Meski demikian, ia menilai PBB perlu lebih efektif menjalankan perannya dan tidak terkungkung oleh penggunaan hak veto yang kerap melindungi Israel. Namun, menurutnya, kekecewaan terhadap PBB tidak boleh menjadi alasan untuk mengabaikan eksistensi Palestina.

"Jangan sampai karena kekecewaan pada PBB, kemudian dihadirkan lembaga baru yang bahkan menggusur eksistensi Palestina, apalagi pengakuan terhadap Palestina sebagai negara merdeka," tegasnya.

HNW menambahkan bahwa penyelesaian konflik global membutuhkan kerja sama seluruh elemen masyarakat internasional.

"PBB tidak bisa bekerja sendirian. Diperlukan kebersamaan seluruh pihak, termasuk parlemen, pemerintah, tokoh agama, organisasi kemasyarakatan, dan negara-negara sahabat untuk menghadirkan perdamaian yang berkeadilan," ujarnya.

Pernyataan tersebut disampaikan HNW saat membuka Forum Dialog Global dalam rangka Hari Peringatan Dialog Internasional untuk Peradaban di Gedung Nusantara V, Kompleks Parlemen, Senayan, Jakarta, Rabu lalu.

Forum bertema "Memperkuat Iman dan Membangun Perdamaian: Menyelaraskan Peradaban Global dari Indonesia untuk Dunia" itu mempertemukan berbagai unsur, mulai dari parlemen, pemerintah, organisasi keagamaan, lembaga internasional, hingga perwakilan negara sahabat guna memperkuat kerja sama dalam membangun perdamaian global.

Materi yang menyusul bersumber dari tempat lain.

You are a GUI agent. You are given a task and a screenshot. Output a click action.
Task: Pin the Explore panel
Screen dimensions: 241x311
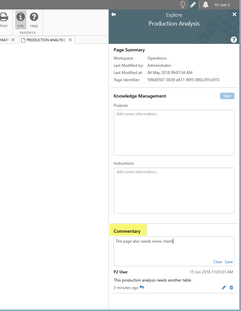click(113, 14)
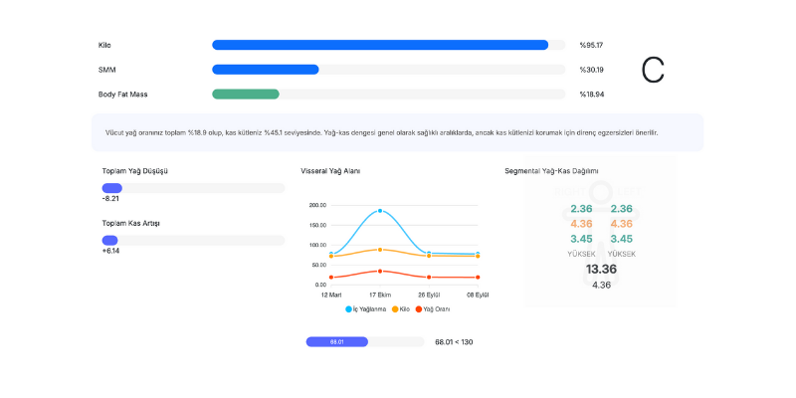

Turut hadir dalam kegiatan tersebut Wakil Menteri Luar Negeri Republik Indonesia Muhammad Anis Matta, Lc., Anggota DPR RI Dr. H. Mardani Ali Sera, M.Eng., Kepala Perwakilan PBB di Indonesia Gita Sabharwal, Ketua MUI Bidang Hubungan Luar Negeri Prof. Dr. Sudarnoto Abdul Hakim, M.A., Ketua Kaukus Parlemen untuk Perdamaian Dunia DPR/DPD RI Dr. H. Ahmad Doli Kurnia Tanjung, tokoh bangsa Prof. Dr. M. Din Syamsuddin, para diplomat negara sahabat, serta tokoh lintas agama.

HNW berharap forum tersebut tidak berhenti pada tataran diskusi, melainkan mampu menghasilkan langkah nyata untuk memperkuat diplomasi perdamaian dan membangun dunia yang lebih adil.

"Semoga forum ini menjadi forum yang produktif, menghasilkan gagasan dan kerja sama yang nyata, serta memperkuat semangat bersama untuk menghadirkan perdamaian dunia yang berkeadilan bagi seluruh umat manusia," pungkasnya.